# Work required:
A verbatim reprint of the records below is what this exercise asks for.

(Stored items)
▼
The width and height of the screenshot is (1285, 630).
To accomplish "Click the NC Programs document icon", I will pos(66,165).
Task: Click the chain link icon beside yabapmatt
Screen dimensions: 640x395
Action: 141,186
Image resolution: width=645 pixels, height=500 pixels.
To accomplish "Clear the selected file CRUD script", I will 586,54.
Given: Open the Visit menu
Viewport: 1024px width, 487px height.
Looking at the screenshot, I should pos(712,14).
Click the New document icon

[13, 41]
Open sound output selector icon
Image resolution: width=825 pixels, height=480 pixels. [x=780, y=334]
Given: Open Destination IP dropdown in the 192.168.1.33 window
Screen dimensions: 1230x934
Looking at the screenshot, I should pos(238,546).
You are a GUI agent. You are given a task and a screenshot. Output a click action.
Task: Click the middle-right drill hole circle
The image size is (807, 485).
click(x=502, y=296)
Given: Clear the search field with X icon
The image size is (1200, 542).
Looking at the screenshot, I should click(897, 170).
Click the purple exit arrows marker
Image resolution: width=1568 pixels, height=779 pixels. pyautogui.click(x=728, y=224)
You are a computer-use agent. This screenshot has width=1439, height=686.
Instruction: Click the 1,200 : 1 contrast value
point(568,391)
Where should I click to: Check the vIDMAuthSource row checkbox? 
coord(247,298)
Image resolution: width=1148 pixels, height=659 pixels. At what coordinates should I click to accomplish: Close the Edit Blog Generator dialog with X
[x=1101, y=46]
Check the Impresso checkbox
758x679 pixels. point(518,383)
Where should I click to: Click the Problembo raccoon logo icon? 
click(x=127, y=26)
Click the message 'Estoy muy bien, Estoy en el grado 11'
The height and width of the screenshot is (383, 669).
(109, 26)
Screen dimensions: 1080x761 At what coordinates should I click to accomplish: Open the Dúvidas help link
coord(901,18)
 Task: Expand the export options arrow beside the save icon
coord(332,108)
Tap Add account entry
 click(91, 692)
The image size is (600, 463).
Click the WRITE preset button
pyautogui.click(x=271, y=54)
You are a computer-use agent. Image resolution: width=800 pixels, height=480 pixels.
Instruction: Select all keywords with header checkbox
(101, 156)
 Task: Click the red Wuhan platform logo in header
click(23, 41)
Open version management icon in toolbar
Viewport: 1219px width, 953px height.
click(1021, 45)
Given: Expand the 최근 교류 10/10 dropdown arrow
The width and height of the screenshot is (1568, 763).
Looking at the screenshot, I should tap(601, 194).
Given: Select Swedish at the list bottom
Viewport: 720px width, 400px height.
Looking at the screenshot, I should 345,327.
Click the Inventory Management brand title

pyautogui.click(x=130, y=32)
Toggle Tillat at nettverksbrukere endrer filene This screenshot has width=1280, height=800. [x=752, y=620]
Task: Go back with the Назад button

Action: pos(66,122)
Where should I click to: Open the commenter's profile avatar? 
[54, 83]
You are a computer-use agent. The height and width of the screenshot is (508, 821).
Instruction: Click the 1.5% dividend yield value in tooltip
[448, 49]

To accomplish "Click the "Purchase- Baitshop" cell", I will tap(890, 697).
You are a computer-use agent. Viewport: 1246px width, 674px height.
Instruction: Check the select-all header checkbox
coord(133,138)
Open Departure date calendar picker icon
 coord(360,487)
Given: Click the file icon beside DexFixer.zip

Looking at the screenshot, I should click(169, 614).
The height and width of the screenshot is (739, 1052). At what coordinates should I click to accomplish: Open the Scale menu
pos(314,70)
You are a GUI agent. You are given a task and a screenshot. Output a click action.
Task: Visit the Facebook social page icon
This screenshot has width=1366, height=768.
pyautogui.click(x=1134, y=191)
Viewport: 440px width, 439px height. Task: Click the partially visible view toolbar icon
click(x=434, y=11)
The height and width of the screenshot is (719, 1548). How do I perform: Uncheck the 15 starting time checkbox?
▲
# Response for this exercise:
The width and height of the screenshot is (1285, 630).
To accomplish "Click the NC Programs document icon", I will pos(66,165).
Task: Click the chain link icon beside yabapmatt
Screen dimensions: 640x395
Action: 141,186
Image resolution: width=645 pixels, height=500 pixels.
To accomplish "Clear the selected file CRUD script", I will 586,54.
Given: Open the Visit menu
Viewport: 1024px width, 487px height.
Looking at the screenshot, I should pos(712,14).
Click the New document icon

[13, 41]
Open sound output selector icon
Image resolution: width=825 pixels, height=480 pixels. [x=780, y=334]
Given: Open Destination IP dropdown in the 192.168.1.33 window
Screen dimensions: 1230x934
Looking at the screenshot, I should pos(238,546).
You are a GUI agent. You are given a task and a screenshot. Output a click action.
Task: Click the middle-right drill hole circle
The image size is (807, 485).
click(x=502, y=296)
Given: Clear the search field with X icon
The image size is (1200, 542).
Looking at the screenshot, I should click(897, 170).
Click the purple exit arrows marker
Image resolution: width=1568 pixels, height=779 pixels. pyautogui.click(x=728, y=224)
You are a computer-use agent. This screenshot has width=1439, height=686.
Instruction: Click the 1,200 : 1 contrast value
point(568,391)
Where should I click to: Check the vIDMAuthSource row checkbox? 
coord(247,298)
Image resolution: width=1148 pixels, height=659 pixels. At what coordinates should I click to accomplish: Close the Edit Blog Generator dialog with X
[x=1101, y=46]
Check the Impresso checkbox
758x679 pixels. point(518,383)
Where should I click to: Click the Problembo raccoon logo icon? 
click(x=127, y=26)
Click the message 'Estoy muy bien, Estoy en el grado 11'
The height and width of the screenshot is (383, 669).
(109, 26)
Screen dimensions: 1080x761 At what coordinates should I click to accomplish: Open the Dúvidas help link
coord(901,18)
 Task: Expand the export options arrow beside the save icon
coord(332,108)
Tap Add account entry
 click(91, 692)
The image size is (600, 463).
Click the WRITE preset button
pyautogui.click(x=271, y=54)
You are a computer-use agent. Image resolution: width=800 pixels, height=480 pixels.
Instruction: Select all keywords with header checkbox
(101, 156)
 Task: Click the red Wuhan platform logo in header
click(23, 41)
Open version management icon in toolbar
Viewport: 1219px width, 953px height.
click(1021, 45)
Given: Expand the 최근 교류 10/10 dropdown arrow
The width and height of the screenshot is (1568, 763).
Looking at the screenshot, I should tap(601, 194).
Given: Select Swedish at the list bottom
Viewport: 720px width, 400px height.
Looking at the screenshot, I should 345,327.
Click the Inventory Management brand title

pyautogui.click(x=130, y=32)
Toggle Tillat at nettverksbrukere endrer filene This screenshot has width=1280, height=800. [x=752, y=620]
Task: Go back with the Назад button

Action: pos(66,122)
Where should I click to: Open the commenter's profile avatar? 
[54, 83]
You are a computer-use agent. The height and width of the screenshot is (508, 821).
Instruction: Click the 1.5% dividend yield value in tooltip
[448, 49]

To accomplish "Click the "Purchase- Baitshop" cell", I will tap(890, 697).
You are a computer-use agent. Viewport: 1246px width, 674px height.
Instruction: Check the select-all header checkbox
coord(133,138)
Open Departure date calendar picker icon
 coord(360,487)
Given: Click the file icon beside DexFixer.zip

Looking at the screenshot, I should click(169, 614).
The height and width of the screenshot is (739, 1052). At what coordinates should I click to accomplish: Open the Scale menu
pos(314,70)
You are a GUI agent. You are given a task and a screenshot. Output a click action.
Task: Visit the Facebook social page icon
This screenshot has width=1366, height=768.
pyautogui.click(x=1134, y=191)
Viewport: 440px width, 439px height. Task: Click the partially visible view toolbar icon
click(x=434, y=11)
The height and width of the screenshot is (719, 1548). How do I perform: Uncheck the 15 starting time checkbox?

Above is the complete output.